I think the term “frame hook” may have caused some confusion, as it suggests a general-purpose mechanism similar to sys.monitoring. My understanding is that sys.monitoring is primarily an observational API intended for profiling, debugging, and tracing.

Our use case, on the other hand, requires the ability to intercept execution at function entry and replace the frame’s code object. In particular, Dynamo needs to:

• inspect a frame before execution, and
• replace its code object with a transformed version

This is why we rely on PEP 523 today.

That said, if sys.monitoring could support this kind of redirection, we would be very interested in exploring this approach instead of introducing a new API.

For additional context on how Dynamo works in practice, the following two posters illustrate the execution flow, how frames are intercepted at function entry, and how bytecode is transformed before execution:

• Dynamo and CPython
• TorchDynamo Debugging Tools

I’d be happy to discuss any part of them in more detail if helpful.

They can be bad for performance.

That’s a valid concern. I think the relevant comparison is with PEP 523 rather than with sys.monitoring.

When no hooks are registered, the interpreter follows the existing fast path with only a minimal guard (null check), similar to how the eval_frame mechanism is handled today. We do not expect any meaningful overhead in the disabled case beyond that check.

When hooks are enabled, the overhead should be comparable to PEP 523. In practice, for Dynamo, the dominant cost is in the transformation itself rather than the hook dispatch.

What would the free_frame() and new_frame_with_code() functions you propose do, exactly? Bear in mind that frames are not heap objects, they are part of a stack.

The free_frame() / new_frame_with_code() in the earlier sketch were meant as a conceptual illustration of how the frame hook operates, and do not necessarily need to be exposed as part of the API.

In the current prototype, we do not treat frames as heap objects or expose explicit allocation/deallocation.

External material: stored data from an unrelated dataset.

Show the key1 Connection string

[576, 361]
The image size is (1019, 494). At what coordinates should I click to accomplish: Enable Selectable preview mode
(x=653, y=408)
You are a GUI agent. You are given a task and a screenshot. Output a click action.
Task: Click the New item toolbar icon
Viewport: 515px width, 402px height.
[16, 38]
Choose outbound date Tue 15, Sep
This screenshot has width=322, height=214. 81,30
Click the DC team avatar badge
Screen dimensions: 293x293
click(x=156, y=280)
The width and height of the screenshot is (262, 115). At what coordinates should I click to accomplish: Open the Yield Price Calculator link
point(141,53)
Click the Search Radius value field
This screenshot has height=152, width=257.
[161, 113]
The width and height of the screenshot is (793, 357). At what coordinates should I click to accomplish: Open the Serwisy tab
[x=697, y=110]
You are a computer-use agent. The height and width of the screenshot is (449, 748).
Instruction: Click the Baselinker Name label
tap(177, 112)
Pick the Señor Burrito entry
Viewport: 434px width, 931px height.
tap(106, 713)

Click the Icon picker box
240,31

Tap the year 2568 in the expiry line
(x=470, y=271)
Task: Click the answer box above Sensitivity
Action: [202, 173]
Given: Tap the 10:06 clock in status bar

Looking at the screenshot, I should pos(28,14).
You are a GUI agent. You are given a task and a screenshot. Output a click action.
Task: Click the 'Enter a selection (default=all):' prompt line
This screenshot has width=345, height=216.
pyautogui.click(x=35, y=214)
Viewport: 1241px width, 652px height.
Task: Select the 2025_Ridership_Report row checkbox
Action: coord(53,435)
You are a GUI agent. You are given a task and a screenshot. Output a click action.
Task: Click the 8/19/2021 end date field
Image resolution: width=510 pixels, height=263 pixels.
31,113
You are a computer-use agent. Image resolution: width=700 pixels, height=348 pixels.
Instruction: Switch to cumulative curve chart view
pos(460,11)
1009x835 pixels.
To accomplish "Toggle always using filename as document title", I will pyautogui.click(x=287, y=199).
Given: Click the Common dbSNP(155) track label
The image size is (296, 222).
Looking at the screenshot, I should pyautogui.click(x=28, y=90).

Instead, when a hook returns a different code object, we construct a new _PyInterpreterFrame via the interpreter’s existing mechanisms (_PyFrame_PushUnchecked) and execute that frame.

So rather than mutating or freeing the current frame in place, we:

• leave the original frame intact during hook processing,
• transition execution to a new frame when needed, and
• rely on the interpreter’s existing mechanisms (_PyEval_FrameClearAndPop) for frame lifetime and stack management.

A more realistic (though still simplified) sketch of the control flow, closer to the current prototype, would look like:

def _PyEval_FrameHook(tstate, frame, throw_flag):
    shadow = frame

    for hook in tstate.frame_hooks:
        if hook.disabled:
            continue

        code = hook(shadow)
        old_code = shadow.f_code

        if code is not None and code != old_code:
            if frame != shadow:
                _PyEval_FrameClearAndPop(tstate, shadow)  # or free_frame
            # Conceptually create a new frame with the modified code object
            # Python 3.10 had a `PyFrame_New`
            shadow = new_frame_with_code(tstate, frame, code)

    # Evaluate either the original or transformed frame
    if shadow is frame:
        return eval_frame(tstate, frame, throw_flag)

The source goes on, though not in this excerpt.